BU Ignition Awards Announced; BUSM Faculty Play Prominent Role

From the Lab to Your Life: Awards help fast-track commercialization of promising new research

Each year, BU Technology Development helps to fast-track promising new efforts by providing up to $75,000 to a few select projects. “There are loads of great ideas on campus, but they often need some help to get to a point where they can eventually be adopted and put to use,” says Mike Pratt, managing director of Technology Development. “Having early, promising research doesn’t necessarily mean that you have the tangible proof required to motivate someone to invest their time or money into the development of a new product or service.” The Ignition Award program helps to bridge that gap, he says. In addition to a financial grant, award winners receive coaching and support to bring their products to market.

There are nine winning projects this year. Read about three of them here or click to learn about all nine.


Stopping Kidney Failure

Headshot of Dr. BorkanKidney injury comes in many forms. Some damage takes years to develop; some occurs over a few days or even hours. In the latter case, blood flow to the kidneys is often disrupted, starving the organ of oxygen and nutrients, which kills its cells. Steven Borkan, associate professor of medicine/nephrology, has discovered a new signal that triggers this cell death, and has worked out a way to stop it in its tracks. The signal works using two proteins that exist within kidney cells: one called Bax, and another called nucleophosmin. Normally, they’re separate, harmless molecules—but when they bind together, the resulting complex kills the cell. Borkan has developed a molecule that prevents the two proteins from binding in the first place, stopping the cell death signal from being created. So far, it’s been used successfully in lab mice, saving their kidneys from an early demise and preventing the animal from dying of kidney failure. Borkan is currently working to improve his molecule’s efficacy, and has begun the process of turning it into a drug that can be tested in humans at high risk of acute kidney injury.

Probing RNA-Binding Proteins

Headshot of Dr. CifuentesHuge numbers of diseases, from neurological ailments to some forms of cancer, are caused by faulty regulation of RNA, the molecule that carries information to make new proteins in the body. If a second protein latches onto that RNA in the wrong place or at the wrong time, the information within the strand can’t be correctly read by the body, resulting in a deformed version of the protein that the RNA set out to create. In order to treat these sorts of ailments, researchers must find a specific stretch of the RNA where a drug might attach and correct the instructions it contains. Daniel Cifuentes, assistant professor of biochemistry, is aiding this process by developing a new means to evaluate where and how strongly a protein attaches to RNA. Cifuentes’ new technology can decipher both the exact spot where a protein attaches to an RNA strand and how strong that attachment may be. “It used to take days to develop an assay to see if binding occurred on RNA, and even then, we didn’t know how robust that binding was,” says Cifuentes. “Our technology lets us test all of that at the same time in living cells, so researchers can more quickly develop drugs that target those spots.”
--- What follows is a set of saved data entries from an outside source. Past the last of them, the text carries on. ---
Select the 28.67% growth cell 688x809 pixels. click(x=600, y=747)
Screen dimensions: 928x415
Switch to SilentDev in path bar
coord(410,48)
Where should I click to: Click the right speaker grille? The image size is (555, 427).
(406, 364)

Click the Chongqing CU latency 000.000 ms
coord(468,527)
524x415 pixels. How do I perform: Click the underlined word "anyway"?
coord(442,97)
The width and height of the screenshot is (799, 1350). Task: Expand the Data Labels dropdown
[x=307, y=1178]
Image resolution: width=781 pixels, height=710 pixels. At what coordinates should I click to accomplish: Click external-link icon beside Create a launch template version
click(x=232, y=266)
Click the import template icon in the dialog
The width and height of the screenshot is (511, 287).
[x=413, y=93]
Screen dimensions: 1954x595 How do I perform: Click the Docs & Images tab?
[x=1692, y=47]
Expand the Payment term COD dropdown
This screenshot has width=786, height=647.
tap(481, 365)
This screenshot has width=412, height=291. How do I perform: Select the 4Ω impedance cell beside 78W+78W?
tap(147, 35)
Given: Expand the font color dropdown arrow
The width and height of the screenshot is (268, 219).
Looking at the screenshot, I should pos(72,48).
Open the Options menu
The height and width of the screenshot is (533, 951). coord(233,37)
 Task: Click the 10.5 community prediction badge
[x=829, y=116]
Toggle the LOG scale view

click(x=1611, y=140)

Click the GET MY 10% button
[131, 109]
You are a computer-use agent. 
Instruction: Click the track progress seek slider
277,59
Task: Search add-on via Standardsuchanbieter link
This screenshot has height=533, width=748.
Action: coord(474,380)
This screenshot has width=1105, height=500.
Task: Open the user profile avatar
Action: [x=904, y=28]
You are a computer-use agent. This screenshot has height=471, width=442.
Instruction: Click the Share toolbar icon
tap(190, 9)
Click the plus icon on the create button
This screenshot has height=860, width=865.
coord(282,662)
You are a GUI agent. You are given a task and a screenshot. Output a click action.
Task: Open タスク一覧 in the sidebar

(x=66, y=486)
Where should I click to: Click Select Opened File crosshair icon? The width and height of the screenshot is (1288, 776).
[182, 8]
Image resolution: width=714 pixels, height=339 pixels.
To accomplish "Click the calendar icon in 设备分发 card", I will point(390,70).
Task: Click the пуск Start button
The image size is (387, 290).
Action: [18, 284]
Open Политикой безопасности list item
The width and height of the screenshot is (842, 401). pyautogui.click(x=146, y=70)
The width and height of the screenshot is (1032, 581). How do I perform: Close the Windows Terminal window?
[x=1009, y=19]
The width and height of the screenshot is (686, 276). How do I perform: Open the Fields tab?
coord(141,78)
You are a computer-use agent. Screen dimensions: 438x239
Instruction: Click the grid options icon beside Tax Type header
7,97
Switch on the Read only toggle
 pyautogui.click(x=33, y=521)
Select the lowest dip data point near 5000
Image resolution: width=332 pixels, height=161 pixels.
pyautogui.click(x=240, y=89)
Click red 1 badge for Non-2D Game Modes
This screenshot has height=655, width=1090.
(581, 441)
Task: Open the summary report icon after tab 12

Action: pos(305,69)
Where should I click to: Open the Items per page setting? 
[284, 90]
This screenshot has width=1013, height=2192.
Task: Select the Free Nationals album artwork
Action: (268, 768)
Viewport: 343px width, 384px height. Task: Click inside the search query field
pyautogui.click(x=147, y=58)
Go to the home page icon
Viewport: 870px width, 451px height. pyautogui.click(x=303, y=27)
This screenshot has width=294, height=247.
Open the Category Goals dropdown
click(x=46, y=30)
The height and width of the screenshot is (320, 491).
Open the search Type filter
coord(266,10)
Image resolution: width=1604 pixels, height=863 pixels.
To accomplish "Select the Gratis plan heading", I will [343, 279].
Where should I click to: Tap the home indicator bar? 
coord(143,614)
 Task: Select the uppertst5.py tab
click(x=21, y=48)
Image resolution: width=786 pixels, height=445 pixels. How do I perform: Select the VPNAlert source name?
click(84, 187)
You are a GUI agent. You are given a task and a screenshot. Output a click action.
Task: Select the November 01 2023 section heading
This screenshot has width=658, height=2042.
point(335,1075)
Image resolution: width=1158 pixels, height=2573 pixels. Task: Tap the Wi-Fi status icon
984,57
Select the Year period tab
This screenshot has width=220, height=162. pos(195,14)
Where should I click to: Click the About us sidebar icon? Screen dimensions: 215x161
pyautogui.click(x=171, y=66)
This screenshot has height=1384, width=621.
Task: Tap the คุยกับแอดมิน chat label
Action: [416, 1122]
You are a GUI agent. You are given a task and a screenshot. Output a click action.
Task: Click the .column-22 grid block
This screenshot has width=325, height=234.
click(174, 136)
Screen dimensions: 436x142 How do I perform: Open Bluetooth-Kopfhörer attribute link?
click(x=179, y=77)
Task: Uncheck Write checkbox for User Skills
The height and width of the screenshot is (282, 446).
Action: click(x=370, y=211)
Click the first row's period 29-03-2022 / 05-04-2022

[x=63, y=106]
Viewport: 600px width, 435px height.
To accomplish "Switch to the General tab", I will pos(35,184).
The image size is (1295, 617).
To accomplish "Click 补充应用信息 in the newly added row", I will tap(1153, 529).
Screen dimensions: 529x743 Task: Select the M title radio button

Delivering RNA with Nanoparticles

Headshot of Dr. Gouon-Evans
Valerie Gouon-Evans

Liver damage can sometimes be irreversible. Whether it’s caused by an alcohol dependency or an overdose of common drugs like acetaminophen, the outcome is the same—the organ is in such dire shape that it can’t repair itself quickly enough to save a dying patient. Valerie Gouon-Evans, associate professor of medicine/gastroenterology, and Arturo Vegas, a CAS assistant professor of chemistry, are speeding up that rehabilitation process using a new type of nanoparticle. It’s made of a polymer sphere with a strand of messenger RNA nestled inside it. The sphere can home in on liver cells, enter their cell membrane, and release its payload of RNA—which then instructs the cell to make a regenerative molecule that helps it repair damage. “It actually works in a similar way to major COVID vaccines, but instead of giving instructions to your immune system, it’s instructing liver cells,” says Gouon-Evans. If this sort of treatment is given to patients early enough, she thinks it might help save the lives of people with acute liver injury. Gouon-Evans and Vegas are currently working to make the technology more robust, and plan to introduce it to drug companies in the near future.